#### WORK TO BE COMPLETED
Can you swap every "Instruction" in the data below for "Goal" and return all the lines with nothing else changed?

....

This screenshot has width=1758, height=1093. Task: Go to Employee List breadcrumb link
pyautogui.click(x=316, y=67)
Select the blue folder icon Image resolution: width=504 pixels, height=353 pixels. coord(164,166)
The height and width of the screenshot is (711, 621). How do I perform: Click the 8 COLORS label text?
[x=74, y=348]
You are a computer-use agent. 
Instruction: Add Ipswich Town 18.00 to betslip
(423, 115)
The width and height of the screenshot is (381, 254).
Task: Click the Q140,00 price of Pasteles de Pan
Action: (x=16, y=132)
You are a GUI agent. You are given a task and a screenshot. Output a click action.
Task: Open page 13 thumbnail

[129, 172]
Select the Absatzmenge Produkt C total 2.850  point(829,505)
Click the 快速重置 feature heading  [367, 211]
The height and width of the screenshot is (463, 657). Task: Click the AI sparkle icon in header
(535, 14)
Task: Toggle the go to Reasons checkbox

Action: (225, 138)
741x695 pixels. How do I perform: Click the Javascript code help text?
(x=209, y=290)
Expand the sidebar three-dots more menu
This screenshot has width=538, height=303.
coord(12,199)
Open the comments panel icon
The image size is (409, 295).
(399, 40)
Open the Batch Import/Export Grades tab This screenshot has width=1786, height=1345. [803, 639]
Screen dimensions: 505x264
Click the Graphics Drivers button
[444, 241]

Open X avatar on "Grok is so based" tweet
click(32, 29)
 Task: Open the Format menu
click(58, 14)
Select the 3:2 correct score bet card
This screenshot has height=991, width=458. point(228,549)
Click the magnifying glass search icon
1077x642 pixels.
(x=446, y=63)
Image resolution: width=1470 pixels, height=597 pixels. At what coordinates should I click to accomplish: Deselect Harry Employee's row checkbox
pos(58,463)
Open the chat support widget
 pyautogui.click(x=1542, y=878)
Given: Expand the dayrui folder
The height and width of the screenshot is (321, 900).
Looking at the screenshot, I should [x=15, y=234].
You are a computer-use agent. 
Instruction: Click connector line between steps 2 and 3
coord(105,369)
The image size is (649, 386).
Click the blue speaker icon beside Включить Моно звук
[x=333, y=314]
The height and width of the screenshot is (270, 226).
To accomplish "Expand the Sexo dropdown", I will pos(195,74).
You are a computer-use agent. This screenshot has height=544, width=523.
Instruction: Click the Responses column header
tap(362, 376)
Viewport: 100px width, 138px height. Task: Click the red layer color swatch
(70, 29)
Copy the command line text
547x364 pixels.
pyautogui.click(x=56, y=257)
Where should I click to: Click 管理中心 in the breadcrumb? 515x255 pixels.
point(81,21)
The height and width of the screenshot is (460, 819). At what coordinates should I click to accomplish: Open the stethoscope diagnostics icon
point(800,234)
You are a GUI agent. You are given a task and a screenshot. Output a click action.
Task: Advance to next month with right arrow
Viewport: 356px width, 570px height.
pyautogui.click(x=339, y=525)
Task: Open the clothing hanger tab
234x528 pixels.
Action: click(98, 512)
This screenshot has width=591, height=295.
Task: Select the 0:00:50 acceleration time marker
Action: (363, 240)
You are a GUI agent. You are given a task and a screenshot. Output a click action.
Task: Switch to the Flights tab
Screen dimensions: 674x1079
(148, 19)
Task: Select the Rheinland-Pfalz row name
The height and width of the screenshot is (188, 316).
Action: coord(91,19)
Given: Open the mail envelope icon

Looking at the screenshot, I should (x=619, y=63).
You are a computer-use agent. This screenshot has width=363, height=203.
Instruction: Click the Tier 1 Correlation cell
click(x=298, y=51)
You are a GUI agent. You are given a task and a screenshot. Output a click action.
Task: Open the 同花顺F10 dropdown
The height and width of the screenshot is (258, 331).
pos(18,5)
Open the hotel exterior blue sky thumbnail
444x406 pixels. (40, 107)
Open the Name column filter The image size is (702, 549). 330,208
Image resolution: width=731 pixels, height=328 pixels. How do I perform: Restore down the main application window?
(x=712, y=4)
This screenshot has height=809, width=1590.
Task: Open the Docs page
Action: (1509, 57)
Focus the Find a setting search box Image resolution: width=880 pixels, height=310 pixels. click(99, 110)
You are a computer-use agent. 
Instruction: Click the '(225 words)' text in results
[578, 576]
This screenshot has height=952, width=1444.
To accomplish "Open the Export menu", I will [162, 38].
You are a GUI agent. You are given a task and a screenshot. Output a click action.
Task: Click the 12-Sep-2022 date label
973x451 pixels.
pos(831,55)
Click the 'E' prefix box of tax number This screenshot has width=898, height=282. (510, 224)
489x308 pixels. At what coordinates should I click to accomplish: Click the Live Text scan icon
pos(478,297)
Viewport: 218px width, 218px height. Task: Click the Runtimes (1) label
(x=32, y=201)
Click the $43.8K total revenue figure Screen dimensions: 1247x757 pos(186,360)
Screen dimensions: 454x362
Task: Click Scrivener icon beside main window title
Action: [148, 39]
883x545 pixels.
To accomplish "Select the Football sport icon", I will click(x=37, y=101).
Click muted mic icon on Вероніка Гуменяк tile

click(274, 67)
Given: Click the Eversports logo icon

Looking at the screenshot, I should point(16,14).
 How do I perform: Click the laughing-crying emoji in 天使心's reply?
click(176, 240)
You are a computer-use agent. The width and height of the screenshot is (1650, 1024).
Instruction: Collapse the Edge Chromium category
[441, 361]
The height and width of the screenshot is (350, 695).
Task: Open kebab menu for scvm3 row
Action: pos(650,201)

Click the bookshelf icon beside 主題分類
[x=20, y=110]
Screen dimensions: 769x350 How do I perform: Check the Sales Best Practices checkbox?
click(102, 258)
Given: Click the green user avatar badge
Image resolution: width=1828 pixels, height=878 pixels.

....

#### WRITTEN ANSWER
This screenshot has width=1758, height=1093. Task: Go to Employee List breadcrumb link
pyautogui.click(x=316, y=67)
Select the blue folder icon Image resolution: width=504 pixels, height=353 pixels. coord(164,166)
The height and width of the screenshot is (711, 621). How do I perform: Click the 8 COLORS label text?
[x=74, y=348]
You are a computer-use agent. 
Goal: Add Ipswich Town 18.00 to betslip
(423, 115)
The width and height of the screenshot is (381, 254).
Task: Click the Q140,00 price of Pasteles de Pan
Action: (x=16, y=132)
You are a GUI agent. You are given a task and a screenshot. Output a click action.
Task: Open page 13 thumbnail

[129, 172]
Select the Absatzmenge Produkt C total 2.850  point(829,505)
Click the 快速重置 feature heading  [367, 211]
The height and width of the screenshot is (463, 657). Task: Click the AI sparkle icon in header
(535, 14)
Task: Toggle the go to Reasons checkbox

Action: (225, 138)
741x695 pixels. How do I perform: Click the Javascript code help text?
(x=209, y=290)
Expand the sidebar three-dots more menu
This screenshot has width=538, height=303.
coord(12,199)
Open the comments panel icon
The image size is (409, 295).
(399, 40)
Open the Batch Import/Export Grades tab This screenshot has width=1786, height=1345. [803, 639]
Screen dimensions: 505x264
Click the Graphics Drivers button
[444, 241]

Open X avatar on "Grok is so based" tweet
click(32, 29)
 Task: Open the Format menu
click(58, 14)
Select the 3:2 correct score bet card
This screenshot has height=991, width=458. point(228,549)
Click the magnifying glass search icon
1077x642 pixels.
(x=446, y=63)
Image resolution: width=1470 pixels, height=597 pixels. At what coordinates should I click to accomplish: Deselect Harry Employee's row checkbox
pos(58,463)
Open the chat support widget
 pyautogui.click(x=1542, y=878)
Given: Expand the dayrui folder
The height and width of the screenshot is (321, 900).
Looking at the screenshot, I should [x=15, y=234].
You are a computer-use agent. 
Goal: Click connector line between steps 2 and 3
coord(105,369)
The image size is (649, 386).
Click the blue speaker icon beside Включить Моно звук
[x=333, y=314]
The height and width of the screenshot is (270, 226).
To accomplish "Expand the Sexo dropdown", I will pos(195,74).
You are a computer-use agent. This screenshot has height=544, width=523.
Goal: Click the Responses column header
tap(362, 376)
Viewport: 100px width, 138px height. Task: Click the red layer color swatch
(70, 29)
Copy the command line text
547x364 pixels.
pyautogui.click(x=56, y=257)
Where should I click to: Click 管理中心 in the breadcrumb? 515x255 pixels.
point(81,21)
The height and width of the screenshot is (460, 819). At what coordinates should I click to accomplish: Open the stethoscope diagnostics icon
point(800,234)
You are a GUI agent. You are given a task and a screenshot. Output a click action.
Task: Advance to next month with right arrow
Viewport: 356px width, 570px height.
pyautogui.click(x=339, y=525)
Task: Open the clothing hanger tab
234x528 pixels.
Action: click(98, 512)
This screenshot has width=591, height=295.
Task: Select the 0:00:50 acceleration time marker
Action: (363, 240)
You are a GUI agent. You are given a task and a screenshot. Output a click action.
Task: Switch to the Flights tab
Screen dimensions: 674x1079
(148, 19)
Task: Select the Rheinland-Pfalz row name
The height and width of the screenshot is (188, 316).
Action: coord(91,19)
Given: Open the mail envelope icon

Looking at the screenshot, I should (x=619, y=63).
You are a computer-use agent. This screenshot has width=363, height=203.
Goal: Click the Tier 1 Correlation cell
click(x=298, y=51)
You are a GUI agent. You are given a task and a screenshot. Output a click action.
Task: Open the 同花顺F10 dropdown
The height and width of the screenshot is (258, 331).
pos(18,5)
Open the hotel exterior blue sky thumbnail
444x406 pixels. (40, 107)
Open the Name column filter The image size is (702, 549). 330,208
Image resolution: width=731 pixels, height=328 pixels. How do I perform: Restore down the main application window?
(x=712, y=4)
This screenshot has height=809, width=1590.
Task: Open the Docs page
Action: (1509, 57)
Focus the Find a setting search box Image resolution: width=880 pixels, height=310 pixels. click(99, 110)
You are a computer-use agent. 
Goal: Click the '(225 words)' text in results
[578, 576]
This screenshot has height=952, width=1444.
To accomplish "Open the Export menu", I will [162, 38].
You are a GUI agent. You are given a task and a screenshot. Output a click action.
Task: Click the 12-Sep-2022 date label
973x451 pixels.
pos(831,55)
Click the 'E' prefix box of tax number This screenshot has width=898, height=282. (510, 224)
489x308 pixels. At what coordinates should I click to accomplish: Click the Live Text scan icon
pos(478,297)
Viewport: 218px width, 218px height. Task: Click the Runtimes (1) label
(x=32, y=201)
Click the $43.8K total revenue figure Screen dimensions: 1247x757 pos(186,360)
Screen dimensions: 454x362
Task: Click Scrivener icon beside main window title
Action: [148, 39]
883x545 pixels.
To accomplish "Select the Football sport icon", I will click(x=37, y=101).
Click muted mic icon on Вероніка Гуменяк tile

click(274, 67)
Given: Click the Eversports logo icon

Looking at the screenshot, I should point(16,14).
 How do I perform: Click the laughing-crying emoji in 天使心's reply?
click(176, 240)
You are a computer-use agent. The width and height of the screenshot is (1650, 1024).
Goal: Collapse the Edge Chromium category
[441, 361]
The height and width of the screenshot is (350, 695).
Task: Open kebab menu for scvm3 row
Action: pos(650,201)

Click the bookshelf icon beside 主題分類
[x=20, y=110]
Screen dimensions: 769x350 How do I perform: Check the Sales Best Practices checkbox?
click(102, 258)
Given: Click the green user avatar badge
Image resolution: width=1828 pixels, height=878 pixels.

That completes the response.